What did Mortenson do with Springfield’s money?
Contributors have questions following ‘60 Minutes’ exposé
Philanthropist Greg Mortenson, author of the best-selling books Three Cups of Tea and Stones Into Schools, is known worldwide for building schools in Afghanistan and Pakistan, largely for girls. His books and school-building program have been widely praised, and his books are required reading for military commanders deployed to Afghanistan.
But after CBS’ “60 Minutes” program on April 17, featuring journalist Jon Krakauer and others in a scathing critique of Mortenson, the “philanthropist” seems more like a self-promoting hustler, if not a chronic liar and embezzler.
Mortenson appeared in Springfield on March 3, visiting students at Laketown Elementary School, being feted at a $125 a plate dinner at UIS’s PAC restaurant, and then speaking about his charities to a full house at Sangamon Auditorium. He was well-received at each venue. Mortenson was paid $33,000 plus travel expenses, including a chauffeur-driven limousine, to appear in Springfield.
Then came the “60 Minutes” exposé on April 17. The “60 Minutes” team investigated Mortenson and his charities, Central Asia Institute and Pennies for Peace, for months, spending a considerable amount of time in Afghanistan and Pakistan.
“The show was disheartening, but I am hoping he stands up for himself and explains some things,” Laketown Principal Renee Colwell-Roy said last week. “He has brought recognition for educating girls in Pakistan and Afghanistan. He has done some good work.”
Students at Laketown raised almost $200 for Mortenson’s Pennies for Peace fundraising group. “Our school is a low-income school,” Colwell-Roy said. “You’re hoping that that money goes to where it’s supposed to go.”
Lakeview students read Three Cups of Tea before Mortenson’s visit to the school. “Our kids want to support other kids,” Colwell-Roy said. “He said that Afghan kids are using sticks to write in the sand. Our kids wanted them to have paper and pencils.”
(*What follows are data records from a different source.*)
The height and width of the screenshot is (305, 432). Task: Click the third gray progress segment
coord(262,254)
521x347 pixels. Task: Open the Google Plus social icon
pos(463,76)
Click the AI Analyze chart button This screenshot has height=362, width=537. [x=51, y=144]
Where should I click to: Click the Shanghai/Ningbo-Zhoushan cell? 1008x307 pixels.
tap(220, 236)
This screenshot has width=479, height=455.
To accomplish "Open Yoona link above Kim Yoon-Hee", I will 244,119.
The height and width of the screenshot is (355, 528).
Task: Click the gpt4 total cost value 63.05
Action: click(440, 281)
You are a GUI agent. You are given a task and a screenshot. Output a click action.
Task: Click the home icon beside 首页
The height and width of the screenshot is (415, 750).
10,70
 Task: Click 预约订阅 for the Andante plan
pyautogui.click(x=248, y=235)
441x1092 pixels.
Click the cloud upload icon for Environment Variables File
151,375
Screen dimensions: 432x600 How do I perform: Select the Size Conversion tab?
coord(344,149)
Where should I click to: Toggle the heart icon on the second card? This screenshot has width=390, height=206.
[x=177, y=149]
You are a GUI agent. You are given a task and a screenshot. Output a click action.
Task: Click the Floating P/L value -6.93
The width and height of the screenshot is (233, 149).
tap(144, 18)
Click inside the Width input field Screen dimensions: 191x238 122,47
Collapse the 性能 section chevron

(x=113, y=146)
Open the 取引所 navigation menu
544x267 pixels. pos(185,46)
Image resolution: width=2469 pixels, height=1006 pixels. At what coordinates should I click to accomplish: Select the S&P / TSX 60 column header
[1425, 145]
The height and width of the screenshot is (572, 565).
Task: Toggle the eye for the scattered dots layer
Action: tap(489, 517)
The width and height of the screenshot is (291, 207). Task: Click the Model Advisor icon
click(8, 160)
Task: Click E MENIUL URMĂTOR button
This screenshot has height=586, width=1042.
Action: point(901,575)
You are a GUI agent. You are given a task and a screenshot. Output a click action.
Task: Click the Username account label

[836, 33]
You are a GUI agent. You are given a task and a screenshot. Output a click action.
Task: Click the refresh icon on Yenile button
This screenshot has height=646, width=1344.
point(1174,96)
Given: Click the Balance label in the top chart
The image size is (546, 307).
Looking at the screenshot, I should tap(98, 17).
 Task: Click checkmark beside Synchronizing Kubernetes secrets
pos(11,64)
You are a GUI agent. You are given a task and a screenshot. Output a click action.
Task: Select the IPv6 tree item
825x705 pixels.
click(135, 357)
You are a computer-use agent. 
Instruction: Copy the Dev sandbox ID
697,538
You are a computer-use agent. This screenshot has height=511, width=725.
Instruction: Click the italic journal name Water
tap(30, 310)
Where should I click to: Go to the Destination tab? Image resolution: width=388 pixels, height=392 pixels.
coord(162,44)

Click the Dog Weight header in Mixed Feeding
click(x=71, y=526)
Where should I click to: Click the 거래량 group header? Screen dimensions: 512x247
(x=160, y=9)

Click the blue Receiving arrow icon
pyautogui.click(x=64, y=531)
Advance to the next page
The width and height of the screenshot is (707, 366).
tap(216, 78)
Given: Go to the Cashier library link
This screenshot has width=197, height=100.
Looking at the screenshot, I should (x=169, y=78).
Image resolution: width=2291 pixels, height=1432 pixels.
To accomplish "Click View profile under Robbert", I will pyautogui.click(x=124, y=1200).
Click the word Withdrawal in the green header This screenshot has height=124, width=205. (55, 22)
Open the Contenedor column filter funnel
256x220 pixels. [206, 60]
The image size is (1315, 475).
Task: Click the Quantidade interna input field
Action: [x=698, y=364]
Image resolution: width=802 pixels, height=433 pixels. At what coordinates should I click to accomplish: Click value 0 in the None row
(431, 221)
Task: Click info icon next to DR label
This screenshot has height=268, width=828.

Colwell-Roy wants Mortenson to be held accountable for money raised in Springfield and elsewhere. “Will our money really go to the right people?” she wonders. “It made me kind of ill to think about it.”
“We’re watching the situation to see what develops,” Derek Schnapp, head of the public relations office at UIS, said last week. Schnapp confirmed that it is not unusual for a speaker to request a limousine to campus events. UIS booked Mortenson through the Penguin Speakers Bureau in New York City, and his fee was paid to them, Schnapp said. The idea to book Mortenson was a collaborative effort coming out of the campus Student Affairs office, Schnapp added.
Mortenson was paid from a combination of state funds designated to bring speakers to the UIS campus and ticket sales, according to Schnapp. Faculty, students and staff at UIS were given free tickets to attend Mortenson’s lecture at Sangamon Auditorium. Approximately 1,400 people attended the event, some 500 paying $30 per ticket.
On the “60 Minutes” program, Krakauer accused Mortenson of fictionalizing much of his experience in Afghanistan and Pakistan, among other things, portraying upstanding Pakistanis as members of the Taliban who kidnapped him, when they actually welcomed him into their homes.
According to “60 Minutes,” none of Mortenson’s book sales or fees for speaking go to the Central Asia Institute, and it appears that many of the schools Mortenson said were built don’t exist. Others are empty or in disrepair. A former treasurer of CAI charged that Mortenson uses his charity like a personal ATM.
UIS sophomore Caitlyn Crane, who called Mortenson “a personal hero of mine,” is particularly disappointed. Crane was in charge of coordinating the Pennies for Peace fundraising on campus, which raised $600. “It’s always a shock when your personal hero turns out to be a dishonest human being,” she said.
“It was very demoralizing because we put a lot of time on raising money,” Crane added. “We can’t know now if our money went for a legitimate cause.” The student-run coffee shop at Lincoln Residence Hall also contributed a substantial amount of its profits to Mortenson’s charities, Crane said.
The attorney general of Montana, where Mortenson lives, is investigating CAI. Charity Navigator, an organization that monitors charities, put a warning on Central Asia Institute after the “60 Minutes” program aired. Two Montana state representatives last week filed a lawsuit against Mortenson under federal racketeering statutes.